Document section>
3 Easy Ways to Decide How Much House You Can Afford

I can’t be the only person who has spent a lot more time scrolling real estate listings on my phone during the pandemic.

Now, in my case it’s purely recreational; we love our house and we especially love Not Moving. But daydreaming about moving to a gorgeous stone house in the country? Sign me right up.

However, there are definitely people who are looking much more seriously, especially if your current work-from-home situation isn’t ideal. Judging from the hot housing markets in a lot of places (Ottawa is truly eye-popping right now!) that’s a lot of you.

That’s why I want to talk about the different rules of thumb available to help you figure out what you can afford before you’re in the middle of bidding on a house you absolutely love. Trust me, your future self who can still afford to eat at restaurants (when they’re a thing again) will thank you!

There’s plenty of advice out there, so I wanted to round up some of my favourite guidelines. That way, you can choose your own house-budgeting adventure — because remember, buying a house can be fun!

Hey, full disclosure: Some of the links in this article are sponsored. But we only recommend products and services we trust and that we think you’ll love.

Test 1: Multiply your income by X

The quickest gut check to do on your home-buying budget is to divide your ideal home price by your (pre-tax) annual income.

Work to be completed> Reproduce the passage from the house-affordability article starting at "There’s plenty of" and ending at "(pre-tax) annual income.".

Listed entries>

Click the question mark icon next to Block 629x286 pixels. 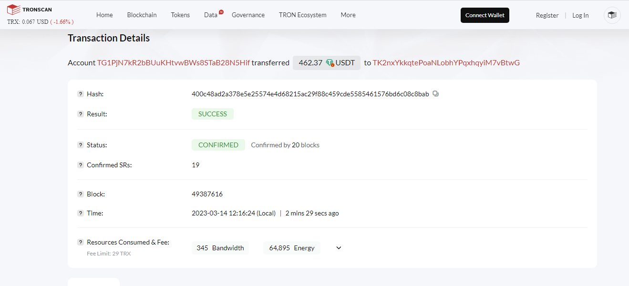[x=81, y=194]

* * *

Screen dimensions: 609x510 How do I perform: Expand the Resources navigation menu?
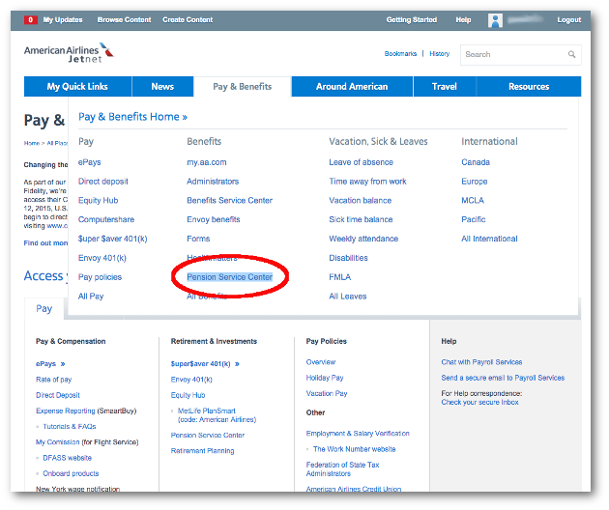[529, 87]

* * *

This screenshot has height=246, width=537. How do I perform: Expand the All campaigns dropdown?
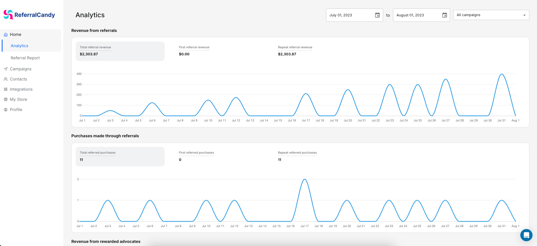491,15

Answer box>
There’s plenty of advice out there, so I wanted to round up some of my favourite guidelines. That way, you can choose your own house-budgeting adventure — because remember, buying a house can be fun!

Hey, full disclosure: Some of the links in this article are sponsored. But we only recommend products and services we trust and that we think you’ll love.

Test 1: Multiply your income by X

The quickest gut check to do on your home-buying budget is to divide your ideal home price by your (pre-tax) annual income.